In a few billion years, there will be no doubt about the reality of climate change or the culprit thereof: The sun will have started expanding and heating up. Sometime between 1,000,002,017 and 2,000,002,017, the Earth's mean surface temperature will be hot enough to boil water, because the sun's energy output will have increased over that time.

This is before the sun expands in a planetary nebula and pretty much cooks the planet to a cinder.

Ethan Siegel, writing at Forbes' "Starts With a Bang" science blog, considers a reader question about a way to deal with the problem. Could we move the planet out of the neighborhood, to the point where all of our water wouldn't turn into Bernie Sanders/Donald Trump exhalations and leave us with the frightening possibility that Chris Christie could decide our baked lawn was his new favorite sunning spot?

Shuffling off to a new orbit would have the advantage of requiring little maintenance, Siegel points out. Once we've moved, we've moved. Space- or atmosphere-based solutions that would reflect more of the sun's energy and keep us cooler would need to be kept up, and one failure could be catastrophic. Terraforming Mars would also require a lot of care and attention, since the same things that caused the Red Planet to lose its atmosphere and water a few billion years ago are still present. Mars is too small to hold a thick atmosphere without help.

On the other hand, as Siegel describes the engineering involved, moving something as big as a planet might be physically possible but practically impossible. Moving the Earth might cause more damage than the project was trying to prevent.

Of course, the likelihood is than in a billion years or so whatever critters we've turned into have probably become smart enough to be ready to bail off this rock when it gets unlivable. That us, unless evolutionary processes have failed to rid us of non-survival characteristics like the appendix and Congress. If we still have those we're doomed.

Sunday, July 2, 2017

What a Glorious Time to be Free

An overlooked item of July First-ness: Sixty years ago, scientists from 67 countries began an 18-month cooperative venture called the International Geophysical Year. The idea was to share data and team up for experiments by allowing scientists from other countries to bring their expertise to other nations' observational sites.

I mostly remember it as the source for much of the data I read in the children's science book "All About" series. In his first solo album in 1982, former Steely Dan songwriter, pianist and singer recorded a semi-wistful remembering of what the future was supposed to look like during the years of his childhood. He titled the song "I.G.Y. (What a Beautiful World)." It is perhaps the only Billboard Hot 100-charting song written about scientific research, and the post title is taken from a line in the refrain. Both the idea and the song remain pretty cool today, sixty and thirty-five years later, respectively.

Saturday, July 1, 2017

July 1

-- Today in 1963, the United States Post Office began using ZIP codes. The ZIP initially stood for "Zone Improvement Plan," because the new five-digit codes were supposed to make mail easier to deliver than the older city-only Postal Codes. ZIP codes were made mandatory a few years later, and the ZIP+4 began to be used in 1983.
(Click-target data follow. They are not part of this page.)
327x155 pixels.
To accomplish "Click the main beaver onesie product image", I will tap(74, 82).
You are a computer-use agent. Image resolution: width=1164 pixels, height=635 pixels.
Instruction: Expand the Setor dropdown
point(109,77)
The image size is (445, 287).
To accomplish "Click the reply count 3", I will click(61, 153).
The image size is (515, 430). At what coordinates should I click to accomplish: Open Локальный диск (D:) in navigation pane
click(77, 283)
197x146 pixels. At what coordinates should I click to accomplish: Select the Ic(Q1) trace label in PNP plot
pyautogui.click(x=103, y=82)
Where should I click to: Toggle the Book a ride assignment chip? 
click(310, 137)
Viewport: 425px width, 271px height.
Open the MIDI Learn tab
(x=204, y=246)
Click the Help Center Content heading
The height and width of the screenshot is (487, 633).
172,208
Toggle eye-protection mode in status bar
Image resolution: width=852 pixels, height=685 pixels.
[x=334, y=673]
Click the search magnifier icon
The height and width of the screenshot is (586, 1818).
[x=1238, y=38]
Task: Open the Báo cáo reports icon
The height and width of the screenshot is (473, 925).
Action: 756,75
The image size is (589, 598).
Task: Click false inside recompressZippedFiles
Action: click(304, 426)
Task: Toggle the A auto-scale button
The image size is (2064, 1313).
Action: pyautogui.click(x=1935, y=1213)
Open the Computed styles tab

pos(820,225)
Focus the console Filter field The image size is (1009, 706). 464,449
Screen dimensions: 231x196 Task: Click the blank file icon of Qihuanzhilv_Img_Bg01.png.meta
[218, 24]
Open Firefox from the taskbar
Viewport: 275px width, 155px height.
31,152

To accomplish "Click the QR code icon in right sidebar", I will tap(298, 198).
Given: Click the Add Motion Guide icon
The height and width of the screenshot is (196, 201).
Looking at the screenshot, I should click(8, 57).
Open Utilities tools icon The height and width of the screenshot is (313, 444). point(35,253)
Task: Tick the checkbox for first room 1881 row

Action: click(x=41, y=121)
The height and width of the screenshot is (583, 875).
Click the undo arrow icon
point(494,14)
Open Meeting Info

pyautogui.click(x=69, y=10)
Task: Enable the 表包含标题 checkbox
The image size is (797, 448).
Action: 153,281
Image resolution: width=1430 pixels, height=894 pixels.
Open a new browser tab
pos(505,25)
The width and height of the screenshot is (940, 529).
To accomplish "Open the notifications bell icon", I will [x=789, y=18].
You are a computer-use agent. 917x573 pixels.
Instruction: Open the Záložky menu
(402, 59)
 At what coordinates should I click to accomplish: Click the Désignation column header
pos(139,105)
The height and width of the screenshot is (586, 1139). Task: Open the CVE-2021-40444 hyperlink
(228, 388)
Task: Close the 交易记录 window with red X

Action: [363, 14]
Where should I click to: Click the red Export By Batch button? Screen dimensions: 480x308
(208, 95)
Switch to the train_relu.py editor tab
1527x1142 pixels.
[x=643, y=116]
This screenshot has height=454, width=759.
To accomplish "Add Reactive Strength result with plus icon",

-- Today in 1867, Canada was created when the British Parliament enacted the British North American Act (later called the Constitution Act). It united three separate colonies into a Dominion, which gave them the status of a separate nation within the British Empire. Good day, eh?

-- Although it will technically begin on Monday, July 1 is usually marks the start of the fiscal year for most state and federal government entities. So if you live in Illinois, you're about to watch your state government become a worse investment than those offered by the famed Nigerian barrister e-mails. Rumors that Abraham Lincoln's spirit was seen wandering the halls of the Illinois capitol saying, "I'm from Kentucky, dammit!" are as yet unconfirmed.